В роли Морриса Мейерсона с Ингрид Бергман («Женщина по имени Голда»)
Эта трогательная сцена снималась на фоне огромного напряжения всей страны — за несколько часов до начала съемок Анвар Садат, египетский президент, был убит. Консерваторы в Египте были недовольны, что он восстановил отношения с Израилем — и это стоило ему жизни.
Все были обеспокоены возможностью дальнейших кровопролитий — или даже нападения на Израиль. Но даже в такой обстановке мы продолжали съемки — всю ночь напролет. На рассвете я вернулся к себе в отель, принял душ, переоделся и отправился в аэропорт — а затем в Китай.
Когда самолет взлетал, я ощутил укол вины, как будто я бросал страну и съемочную компанию в беде, хоть я и не мог им никак помочь, и работа моя там была окончена.
Поскольку между Израилем и Китаем не было дипломатических отношений, прямых рейсов между странами не было.

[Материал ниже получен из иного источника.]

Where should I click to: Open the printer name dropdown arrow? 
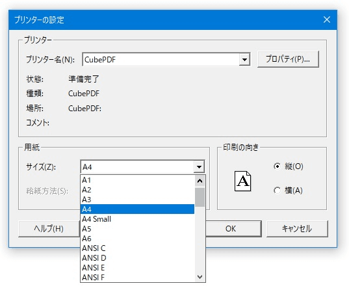(244, 59)
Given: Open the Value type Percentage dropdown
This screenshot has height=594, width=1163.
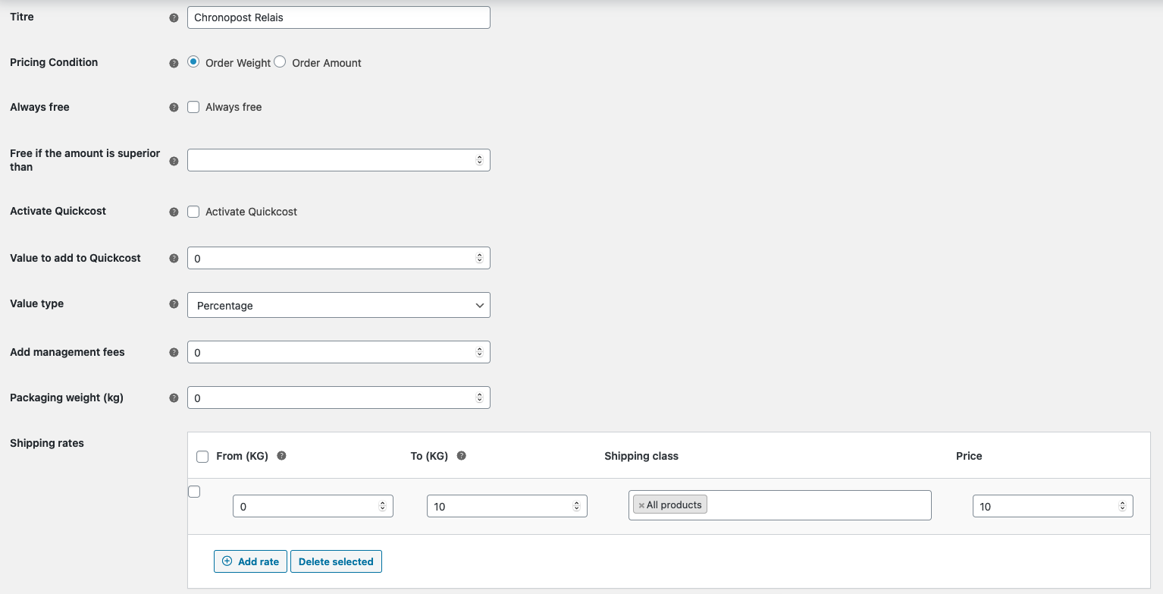Looking at the screenshot, I should click(338, 305).
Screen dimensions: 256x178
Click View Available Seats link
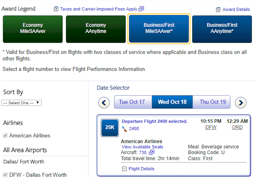tap(142, 147)
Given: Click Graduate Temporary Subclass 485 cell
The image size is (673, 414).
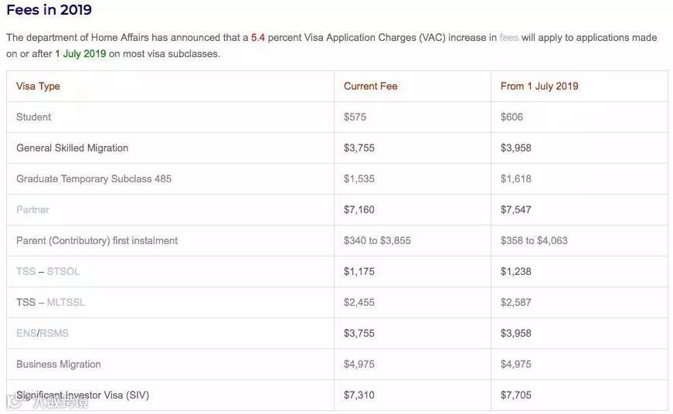Looking at the screenshot, I should tap(93, 178).

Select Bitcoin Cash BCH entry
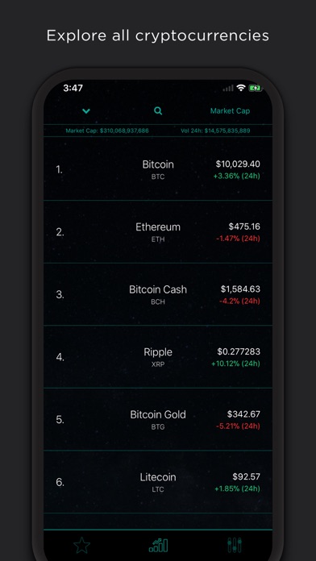[x=158, y=294]
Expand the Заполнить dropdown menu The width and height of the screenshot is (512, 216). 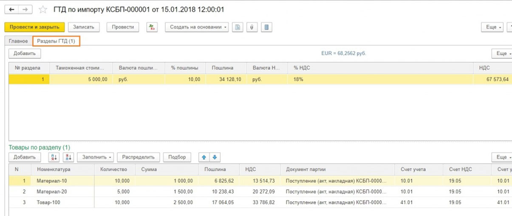coord(97,157)
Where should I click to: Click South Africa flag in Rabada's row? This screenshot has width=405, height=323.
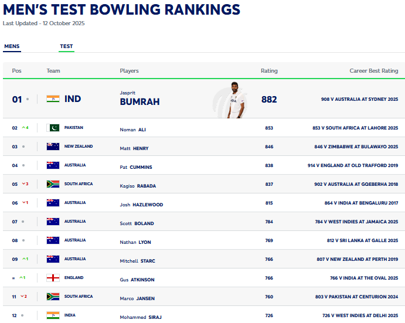53,184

Мне пришлось сначала полететь в Рим — в совершенно другом направлении — прежде, чем я смог сесть на самолет в Пекин.
Полет был необычайно длинным и утомительным. Мы сделали остановку в Риме и еще одну — в Бахрейне, для дозаправки. Я вышел из самолета и обнаружил себя в абсолютно другом мире, где темноглазые женщины прикрывали лица покрывалами, а мужчины были увешаны блестящим двадцатичетырехкаратным золотом.
Полтора дня спустя вылета из Тель-Авива, я без сил прибыл в пекинский аэропорт, где меня встретил улыбающийся Винченцо ЛаБелла. Винченцо был обаятельным, мудрым, образованным человеком, который чрезвычайно гордился своим ватиканским гражданством. История была его коньком, и это отразилось в сериале, который он решил спродюсировать. Я помню его всегда улыбающимся, всегда веселым, несмотря на все трудности, с которыми кампании «Марко Поло» пришлось столкнуться в Китае и Монголии — и еще больше ожидало впереди.

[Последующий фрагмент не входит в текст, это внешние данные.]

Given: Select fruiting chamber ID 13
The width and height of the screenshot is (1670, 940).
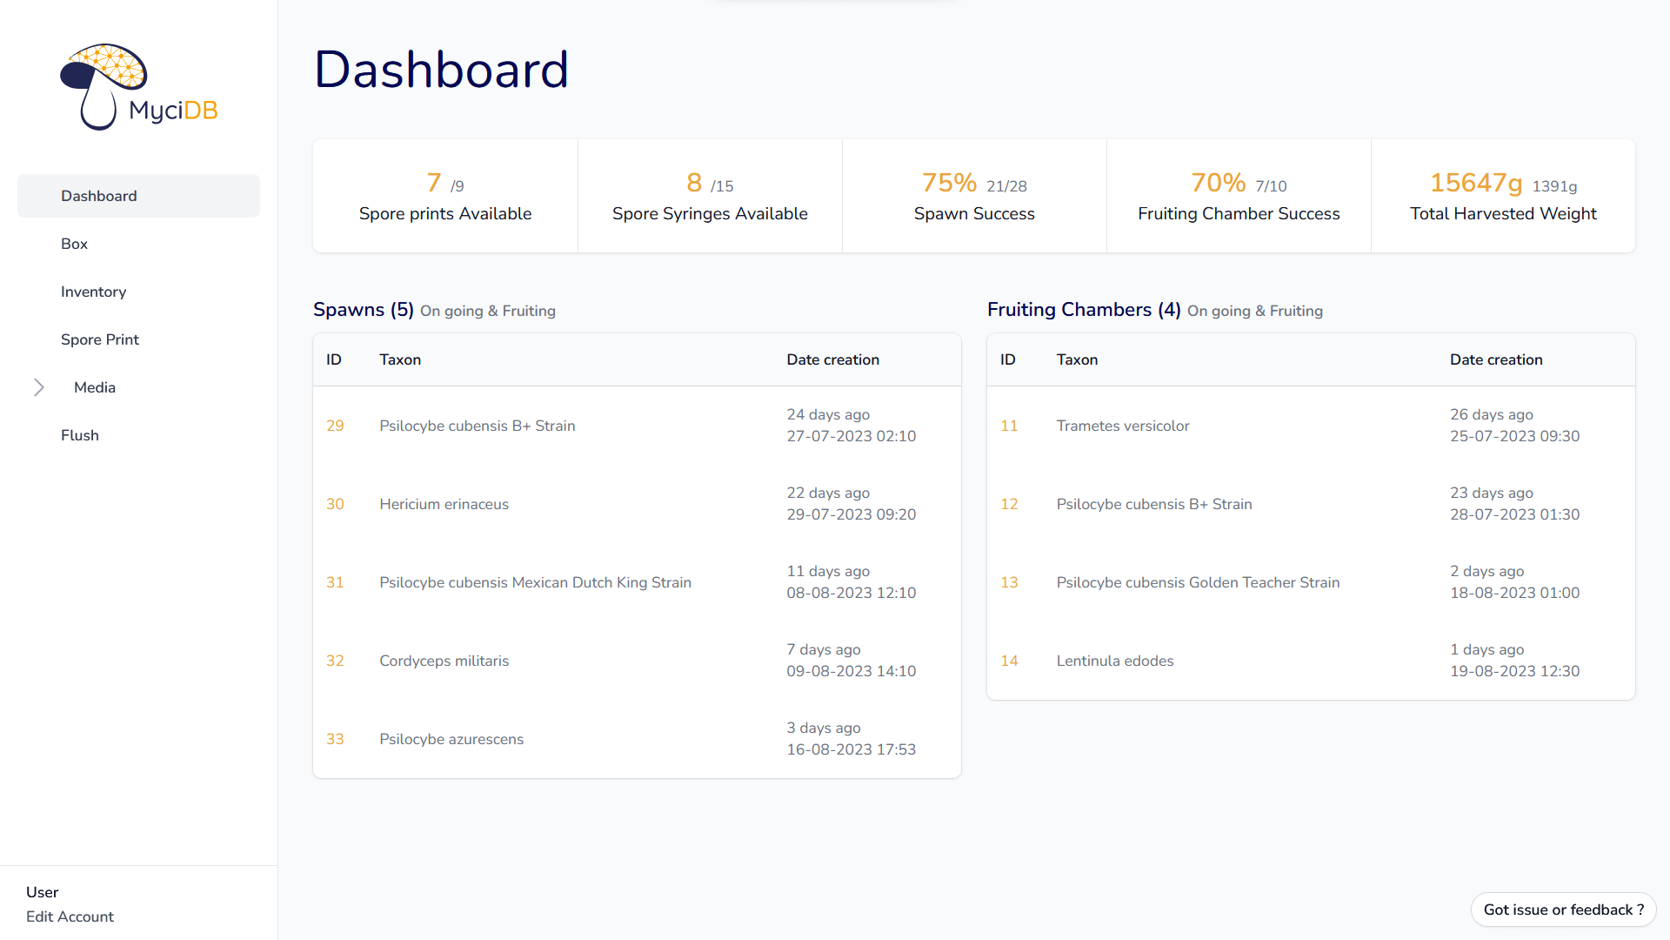Looking at the screenshot, I should coord(1009,582).
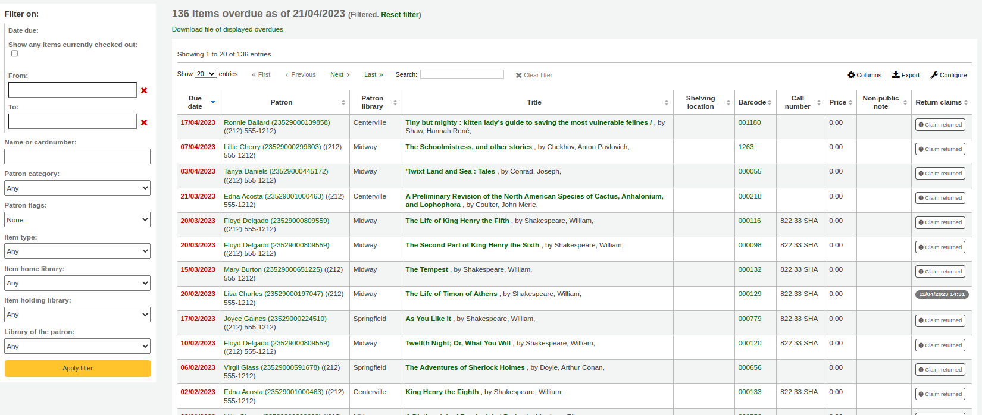Open the Columns visibility settings
This screenshot has height=415, width=982.
click(x=864, y=75)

Винченцо проводил меня до машины, которой управлял улыбающийся, но молчаливый абориген, и по дороге в отель рассказал мне немного о производстве фильма.
Съемочная команда состояла, в основном, из итальянцев — и нескольких китайцев, что давало на выходе любопытный языковой коктейль. В работе, наряду с несколькими уважаемыми актерами, принимали участие несколько профессионалов мирового класса — кинематографист Паскуалино Де Сантис и костюмер Рафаэль Сабатини (который выиграл «Эмми» за разработку костюмов). Ин Жо-Шен, китаец по национальности, играл Кубла-хана, он на удивление хорошо говорил по-английски. Несколько лет спустя он принял участие в китайской постановке «Смерти продавца» под руководством писателя Артура Миллера. Я также с радостью узнал, что Ф. Мюррей Абрахам, с которым я встречался в театре «Гутриэ», пока мы занимались различными проектами, тоже в деле. Несколько лет спустя Мюррею было суждено выиграть «Оскара» за блестящее исполнение роли завистливого музыканта Сальери в «Амадее». Мюррей — увлеченный, страстный актер, мне нравилось находиться в радиусе энергии, которую он источал.
Когда мы прибыли к месту нашего назначения, Винченцо объяснил, что водитель и машина предназначены мне на весь месяц моего присутствия. Мой водитель будет возить меня на работу и обратно, и, если понадобится, куда-нибудь вечерами.
Вскоре мы прибыли в гостиницу «Пекин» — в пределах слышимости от ныне печально известной площади Тяньаньмэнь. Я поблагодарил Винченцо и водителя, который, как объяснил ЛаБелла, будет ждать меня завтра в 7 утра, чтобы отвезти на работу.
Погода была гораздо холоднее, чем в Израиле, а гостиница представляла из себя огромный и ужасающий винегрет различных стилей. Разные ее части создавались в разное время, под различным влиянием — от русского до французского. Я въехал в очень старую, грязную, полную тараканов комнату, чей уют могло превзойти только радушие персонала.